4.İNTİKAM

82.7K 4.4K 3.3K
                                    


Keyifli okumalar...

Bölüm 4: "İntikam"

Hayatım ciddi anlamda karanlık bir yolda ilerliyordu. Öyle ki ucunu dahi göremiyordum. Mavi gözler, karanlık yolun üzerinde geziniyordu. Yakamı bırakmıyor, özgürlüğüme prangalar vuruyordu. Çaresizlik iliklerimi sömürürken elimden gelen tek şey boyun eğmekti.

Başımı sıradan kaldırıp çalan zille sınıftan çıktım. Kantin sırasına girip bir tane portakallı kek ve çikolatalı süt aldım. En sevdiklerimdi bunlar. Çikolatalı sütümün pipetini yerine takıp içindeki sütü emerek bahçede oturacak yer aradım. Bu esnada Özgür bana elini salladı, yanlarına gelmemi işaret etti. Yine bir şey oldu korkusuyla onların yanına doğru yürüdüm. Sütümü içerken ve böyle çekingen adımlar atarken kendimi küçük bir kız çocuğu gibi hissediyordum.
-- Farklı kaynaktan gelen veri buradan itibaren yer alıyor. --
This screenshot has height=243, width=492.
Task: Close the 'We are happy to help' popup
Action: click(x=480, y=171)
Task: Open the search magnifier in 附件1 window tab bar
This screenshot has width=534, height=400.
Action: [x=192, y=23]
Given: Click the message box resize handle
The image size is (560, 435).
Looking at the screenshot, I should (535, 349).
"Otur," dedi Kıvanç. Kaşlarımı kaldırıp onlara baktım.

"Ne?"

"Bundan sonra bizimle birlikte takılacaksın," dedi Özgür. "Seni bizim yanımızda gördüler kulüpte. Ne olur, ne olmaz. Bundan sonra bizimlesin."
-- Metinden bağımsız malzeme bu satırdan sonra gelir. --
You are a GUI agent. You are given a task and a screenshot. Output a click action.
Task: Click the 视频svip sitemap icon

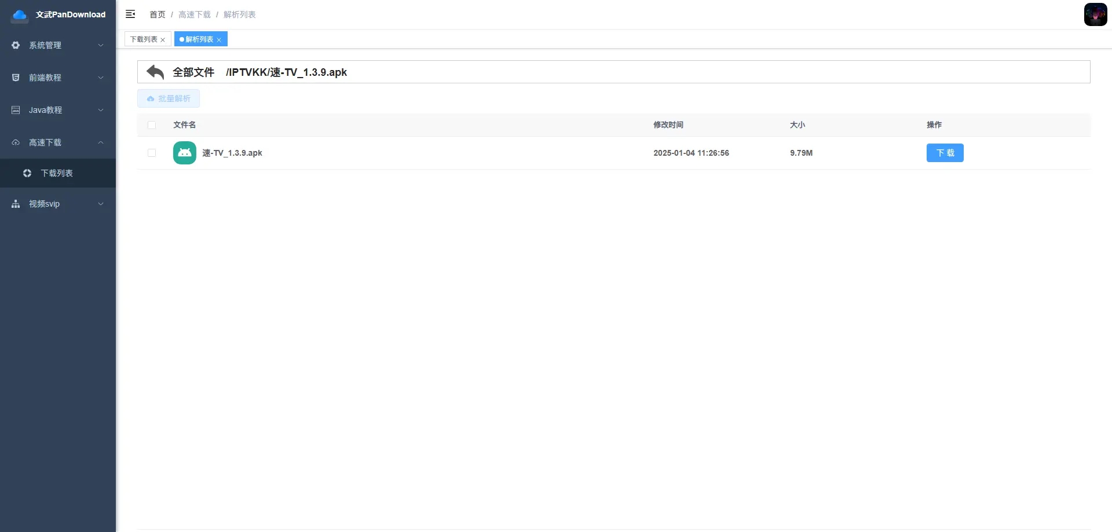pyautogui.click(x=16, y=204)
"İstemiyorum," dedim kaşlarımı çatarken.

"İsteyip istemediğini sormadık." Sert tonlamasıyla Kıvanç'a döndüm. "Bu işi kabul ettin, bundan sonra dediklerimize uymak zorundasın. Bugün Özgür abini görmeye gidecek. Uslu bir kız olursan onunla sen de gidersin." Gözlerimi devirerek tek boş yer olan Kıvanç'ın yanına oturdum. Çikolatalı sütümü masanın üzerine koyup onları umursamadan kekimin paketini açmaya başladığımda uzun, ince parmaklar süt paketimi aldı. Kafamı kaldırdığımda alanın Kıvanç olduğunu gördüm. Tam kızmak için ağzımı açmıştım ki onun çikolatalı süt içiyor olması beni şoka sokmuştu.

"Ama... Sütüm..." Yeniden kekime döndüğümde aklımdan geçen düşünce bambaşkaydı. O pipetle ben içmiştim. Midesi bulanmamış mıydı? Özgür'ün çatık kaşlarla ona bakışından bir anlam çıkartmamaya çalışırken okul bahçesine giren son model BMW herkesin dikkatini çekmişti. Diğer arabaların yanına arabasını tek manevrayla park edip aşağı inen gence baktım. Dalgalı koyu kahverengi saçları kapüşonundan alnına düşüyordu. Uzun boyluydu, yapılı sayılabilirdi. Cengiz'in yanından bile geçemezdi ama.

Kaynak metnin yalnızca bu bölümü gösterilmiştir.